→ **Records for the task**
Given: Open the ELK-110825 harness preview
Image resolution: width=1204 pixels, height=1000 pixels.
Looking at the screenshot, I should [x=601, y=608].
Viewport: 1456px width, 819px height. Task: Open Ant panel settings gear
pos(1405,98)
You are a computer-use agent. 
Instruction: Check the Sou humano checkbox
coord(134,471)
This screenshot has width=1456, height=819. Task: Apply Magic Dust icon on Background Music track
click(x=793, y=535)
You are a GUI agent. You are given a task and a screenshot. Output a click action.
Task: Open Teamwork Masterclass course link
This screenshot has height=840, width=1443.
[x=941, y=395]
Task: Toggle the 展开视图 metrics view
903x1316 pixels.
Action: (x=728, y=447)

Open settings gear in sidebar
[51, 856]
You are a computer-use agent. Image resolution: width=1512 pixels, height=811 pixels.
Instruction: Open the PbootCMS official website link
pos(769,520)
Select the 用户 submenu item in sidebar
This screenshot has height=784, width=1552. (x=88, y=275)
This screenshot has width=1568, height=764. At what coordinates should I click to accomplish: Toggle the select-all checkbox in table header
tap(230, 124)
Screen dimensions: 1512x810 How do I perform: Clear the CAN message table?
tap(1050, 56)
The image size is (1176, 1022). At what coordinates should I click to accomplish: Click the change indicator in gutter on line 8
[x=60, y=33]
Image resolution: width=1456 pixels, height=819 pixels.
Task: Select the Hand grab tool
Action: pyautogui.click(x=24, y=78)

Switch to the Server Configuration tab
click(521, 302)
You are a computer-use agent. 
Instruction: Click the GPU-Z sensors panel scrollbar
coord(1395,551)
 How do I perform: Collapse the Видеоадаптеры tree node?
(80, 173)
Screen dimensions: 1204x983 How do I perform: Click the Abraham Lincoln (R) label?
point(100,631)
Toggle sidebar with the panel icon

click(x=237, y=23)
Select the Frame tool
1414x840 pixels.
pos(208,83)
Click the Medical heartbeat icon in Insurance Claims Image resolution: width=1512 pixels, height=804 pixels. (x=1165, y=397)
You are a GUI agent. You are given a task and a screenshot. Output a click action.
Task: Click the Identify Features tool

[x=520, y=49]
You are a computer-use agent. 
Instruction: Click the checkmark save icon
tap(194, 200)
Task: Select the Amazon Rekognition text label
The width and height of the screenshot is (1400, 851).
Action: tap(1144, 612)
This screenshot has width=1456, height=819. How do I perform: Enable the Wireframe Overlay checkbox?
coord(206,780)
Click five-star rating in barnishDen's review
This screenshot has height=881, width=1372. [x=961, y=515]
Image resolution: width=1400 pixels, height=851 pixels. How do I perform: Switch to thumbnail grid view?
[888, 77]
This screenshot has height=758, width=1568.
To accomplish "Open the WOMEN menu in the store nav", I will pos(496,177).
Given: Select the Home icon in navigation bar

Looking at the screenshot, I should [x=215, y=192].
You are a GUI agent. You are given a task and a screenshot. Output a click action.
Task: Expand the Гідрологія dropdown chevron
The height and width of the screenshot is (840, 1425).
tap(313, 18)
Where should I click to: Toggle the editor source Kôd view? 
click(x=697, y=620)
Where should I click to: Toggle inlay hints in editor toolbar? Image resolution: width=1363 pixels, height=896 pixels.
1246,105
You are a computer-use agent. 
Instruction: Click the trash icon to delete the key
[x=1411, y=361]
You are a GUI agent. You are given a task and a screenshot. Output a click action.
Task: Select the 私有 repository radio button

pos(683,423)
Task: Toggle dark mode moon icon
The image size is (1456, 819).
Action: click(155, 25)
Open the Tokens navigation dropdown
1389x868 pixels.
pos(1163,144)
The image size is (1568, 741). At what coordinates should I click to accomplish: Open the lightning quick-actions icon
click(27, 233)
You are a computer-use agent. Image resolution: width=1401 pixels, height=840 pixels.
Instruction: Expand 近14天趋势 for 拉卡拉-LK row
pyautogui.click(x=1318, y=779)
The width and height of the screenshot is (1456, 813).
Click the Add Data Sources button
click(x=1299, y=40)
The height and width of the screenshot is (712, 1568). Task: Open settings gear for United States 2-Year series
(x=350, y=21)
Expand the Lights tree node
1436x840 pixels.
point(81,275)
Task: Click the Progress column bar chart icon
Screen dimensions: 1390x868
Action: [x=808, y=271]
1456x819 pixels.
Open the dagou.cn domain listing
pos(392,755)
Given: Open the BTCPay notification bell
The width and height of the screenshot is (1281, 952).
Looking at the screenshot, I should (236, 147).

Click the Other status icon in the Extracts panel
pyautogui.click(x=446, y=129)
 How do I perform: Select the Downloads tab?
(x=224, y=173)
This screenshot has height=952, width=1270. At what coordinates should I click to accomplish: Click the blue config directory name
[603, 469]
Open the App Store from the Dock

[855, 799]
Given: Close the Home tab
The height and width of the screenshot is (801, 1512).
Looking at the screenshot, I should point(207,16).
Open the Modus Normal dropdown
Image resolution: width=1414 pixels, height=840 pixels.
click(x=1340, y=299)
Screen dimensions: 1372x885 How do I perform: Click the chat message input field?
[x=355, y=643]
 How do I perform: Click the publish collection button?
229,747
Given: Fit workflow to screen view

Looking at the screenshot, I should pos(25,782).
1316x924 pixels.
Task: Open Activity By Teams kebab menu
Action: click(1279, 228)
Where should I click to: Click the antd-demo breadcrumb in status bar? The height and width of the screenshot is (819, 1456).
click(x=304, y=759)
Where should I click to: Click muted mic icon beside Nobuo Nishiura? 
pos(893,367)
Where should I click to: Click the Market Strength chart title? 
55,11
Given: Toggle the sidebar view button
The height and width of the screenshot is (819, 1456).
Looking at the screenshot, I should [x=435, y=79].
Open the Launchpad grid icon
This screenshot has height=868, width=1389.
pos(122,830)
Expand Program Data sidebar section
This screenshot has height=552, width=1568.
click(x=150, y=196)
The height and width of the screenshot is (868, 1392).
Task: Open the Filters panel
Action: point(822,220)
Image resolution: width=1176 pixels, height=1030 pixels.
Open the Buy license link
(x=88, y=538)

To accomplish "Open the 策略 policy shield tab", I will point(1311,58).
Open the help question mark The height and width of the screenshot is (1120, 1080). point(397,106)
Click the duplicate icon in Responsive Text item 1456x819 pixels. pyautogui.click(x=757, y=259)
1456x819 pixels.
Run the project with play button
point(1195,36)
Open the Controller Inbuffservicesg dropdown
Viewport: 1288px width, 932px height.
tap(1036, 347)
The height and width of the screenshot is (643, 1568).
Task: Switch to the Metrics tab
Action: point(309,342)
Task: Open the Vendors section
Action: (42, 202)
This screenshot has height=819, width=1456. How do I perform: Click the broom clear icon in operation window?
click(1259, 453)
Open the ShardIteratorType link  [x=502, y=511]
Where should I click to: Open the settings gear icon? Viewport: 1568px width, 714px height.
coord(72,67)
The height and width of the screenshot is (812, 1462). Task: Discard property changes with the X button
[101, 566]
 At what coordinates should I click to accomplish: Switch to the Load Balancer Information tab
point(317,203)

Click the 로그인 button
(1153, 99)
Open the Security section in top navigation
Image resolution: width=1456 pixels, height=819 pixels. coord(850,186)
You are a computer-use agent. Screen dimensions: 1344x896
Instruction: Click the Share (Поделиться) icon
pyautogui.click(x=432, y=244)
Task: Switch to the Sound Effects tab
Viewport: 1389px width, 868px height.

→ **About this exercise**
Everything in the data must be repeated exactly; leave no line out.

→ **Task solution**
Given: Open the ELK-110825 harness preview
Image resolution: width=1204 pixels, height=1000 pixels.
Looking at the screenshot, I should [x=601, y=608].
Viewport: 1456px width, 819px height. Task: Open Ant panel settings gear
pos(1405,98)
You are a computer-use agent. 
Instruction: Check the Sou humano checkbox
coord(134,471)
This screenshot has width=1456, height=819. Task: Apply Magic Dust icon on Background Music track
click(x=793, y=535)
You are a GUI agent. You are given a task and a screenshot. Output a click action.
Task: Open Teamwork Masterclass course link
This screenshot has height=840, width=1443.
[x=941, y=395]
Task: Toggle the 展开视图 metrics view
903x1316 pixels.
Action: (x=728, y=447)

Open settings gear in sidebar
[51, 856]
You are a computer-use agent. Image resolution: width=1512 pixels, height=811 pixels.
Instruction: Open the PbootCMS official website link
pos(769,520)
Select the 用户 submenu item in sidebar
This screenshot has height=784, width=1552. (x=88, y=275)
This screenshot has width=1568, height=764. At what coordinates should I click to accomplish: Toggle the select-all checkbox in table header
tap(230, 124)
Screen dimensions: 1512x810 How do I perform: Clear the CAN message table?
tap(1050, 56)
The image size is (1176, 1022). At what coordinates should I click to accomplish: Click the change indicator in gutter on line 8
[x=60, y=33]
Image resolution: width=1456 pixels, height=819 pixels.
Task: Select the Hand grab tool
Action: pyautogui.click(x=24, y=78)

Switch to the Server Configuration tab
click(521, 302)
You are a computer-use agent. 
Instruction: Click the GPU-Z sensors panel scrollbar
coord(1395,551)
 How do I perform: Collapse the Видеоадаптеры tree node?
(80, 173)
Screen dimensions: 1204x983 How do I perform: Click the Abraham Lincoln (R) label?
point(100,631)
Toggle sidebar with the panel icon

click(x=237, y=23)
Select the Frame tool
1414x840 pixels.
pos(208,83)
Click the Medical heartbeat icon in Insurance Claims Image resolution: width=1512 pixels, height=804 pixels. (x=1165, y=397)
You are a GUI agent. You are given a task and a screenshot. Output a click action.
Task: Click the Identify Features tool

[x=520, y=49]
You are a computer-use agent. 
Instruction: Click the checkmark save icon
tap(194, 200)
Task: Select the Amazon Rekognition text label
The width and height of the screenshot is (1400, 851).
Action: tap(1144, 612)
This screenshot has width=1456, height=819. How do I perform: Enable the Wireframe Overlay checkbox?
coord(206,780)
Click five-star rating in barnishDen's review
This screenshot has height=881, width=1372. [x=961, y=515]
Image resolution: width=1400 pixels, height=851 pixels. How do I perform: Switch to thumbnail grid view?
[888, 77]
This screenshot has height=758, width=1568.
To accomplish "Open the WOMEN menu in the store nav", I will pos(496,177).
Given: Select the Home icon in navigation bar

Looking at the screenshot, I should [x=215, y=192].
You are a GUI agent. You are given a task and a screenshot. Output a click action.
Task: Expand the Гідрологія dropdown chevron
The height and width of the screenshot is (840, 1425).
tap(313, 18)
Where should I click to: Toggle the editor source Kôd view? 
click(x=697, y=620)
Where should I click to: Toggle inlay hints in editor toolbar? Image resolution: width=1363 pixels, height=896 pixels.
1246,105
You are a computer-use agent. 
Instruction: Click the trash icon to delete the key
[x=1411, y=361]
You are a GUI agent. You are given a task and a screenshot. Output a click action.
Task: Select the 私有 repository radio button

pos(683,423)
Task: Toggle dark mode moon icon
The image size is (1456, 819).
Action: click(155, 25)
Open the Tokens navigation dropdown
1389x868 pixels.
pos(1163,144)
The image size is (1568, 741). At what coordinates should I click to accomplish: Open the lightning quick-actions icon
click(27, 233)
You are a computer-use agent. Image resolution: width=1401 pixels, height=840 pixels.
Instruction: Expand 近14天趋势 for 拉卡拉-LK row
pyautogui.click(x=1318, y=779)
The width and height of the screenshot is (1456, 813).
Click the Add Data Sources button
click(x=1299, y=40)
The height and width of the screenshot is (712, 1568). Task: Open settings gear for United States 2-Year series
(x=350, y=21)
Expand the Lights tree node
1436x840 pixels.
point(81,275)
Task: Click the Progress column bar chart icon
Screen dimensions: 1390x868
Action: [x=808, y=271]
1456x819 pixels.
Open the dagou.cn domain listing
pos(392,755)
Given: Open the BTCPay notification bell
The width and height of the screenshot is (1281, 952).
Looking at the screenshot, I should (236, 147).

Click the Other status icon in the Extracts panel
pyautogui.click(x=446, y=129)
 How do I perform: Select the Downloads tab?
(x=224, y=173)
This screenshot has height=952, width=1270. At what coordinates should I click to accomplish: Click the blue config directory name
[603, 469]
Open the App Store from the Dock

[855, 799]
Given: Close the Home tab
The height and width of the screenshot is (801, 1512).
Looking at the screenshot, I should point(207,16).
Open the Modus Normal dropdown
Image resolution: width=1414 pixels, height=840 pixels.
click(x=1340, y=299)
Screen dimensions: 1372x885 How do I perform: Click the chat message input field?
[x=355, y=643]
 How do I perform: Click the publish collection button?
229,747
Given: Fit workflow to screen view

Looking at the screenshot, I should pos(25,782).
1316x924 pixels.
Task: Open Activity By Teams kebab menu
Action: click(1279, 228)
Where should I click to: Click the antd-demo breadcrumb in status bar? The height and width of the screenshot is (819, 1456).
click(x=304, y=759)
Where should I click to: Click muted mic icon beside Nobuo Nishiura? 
pos(893,367)
Where should I click to: Click the Market Strength chart title? 
55,11
Given: Toggle the sidebar view button
The height and width of the screenshot is (819, 1456).
Looking at the screenshot, I should [x=435, y=79].
Open the Launchpad grid icon
This screenshot has height=868, width=1389.
pos(122,830)
Expand Program Data sidebar section
This screenshot has height=552, width=1568.
click(x=150, y=196)
The height and width of the screenshot is (868, 1392).
Task: Open the Filters panel
Action: point(822,220)
Image resolution: width=1176 pixels, height=1030 pixels.
Open the Buy license link
(x=88, y=538)

To accomplish "Open the 策略 policy shield tab", I will point(1311,58).
Open the help question mark The height and width of the screenshot is (1120, 1080). point(397,106)
Click the duplicate icon in Responsive Text item 1456x819 pixels. pyautogui.click(x=757, y=259)
1456x819 pixels.
Run the project with play button
point(1195,36)
Open the Controller Inbuffservicesg dropdown
Viewport: 1288px width, 932px height.
tap(1036, 347)
The height and width of the screenshot is (643, 1568).
Task: Switch to the Metrics tab
Action: point(309,342)
Task: Open the Vendors section
Action: (42, 202)
This screenshot has height=819, width=1456. How do I perform: Click the broom clear icon in operation window?
click(1259, 453)
Open the ShardIteratorType link  [x=502, y=511]
Where should I click to: Open the settings gear icon? Viewport: 1568px width, 714px height.
coord(72,67)
The height and width of the screenshot is (812, 1462). Task: Discard property changes with the X button
[101, 566]
 At what coordinates should I click to accomplish: Switch to the Load Balancer Information tab
point(317,203)

Click the 로그인 button
(1153, 99)
Open the Security section in top navigation
Image resolution: width=1456 pixels, height=819 pixels. coord(850,186)
You are a computer-use agent. Screen dimensions: 1344x896
Instruction: Click the Share (Поделиться) icon
pyautogui.click(x=432, y=244)
Task: Switch to the Sound Effects tab
Viewport: 1389px width, 868px height.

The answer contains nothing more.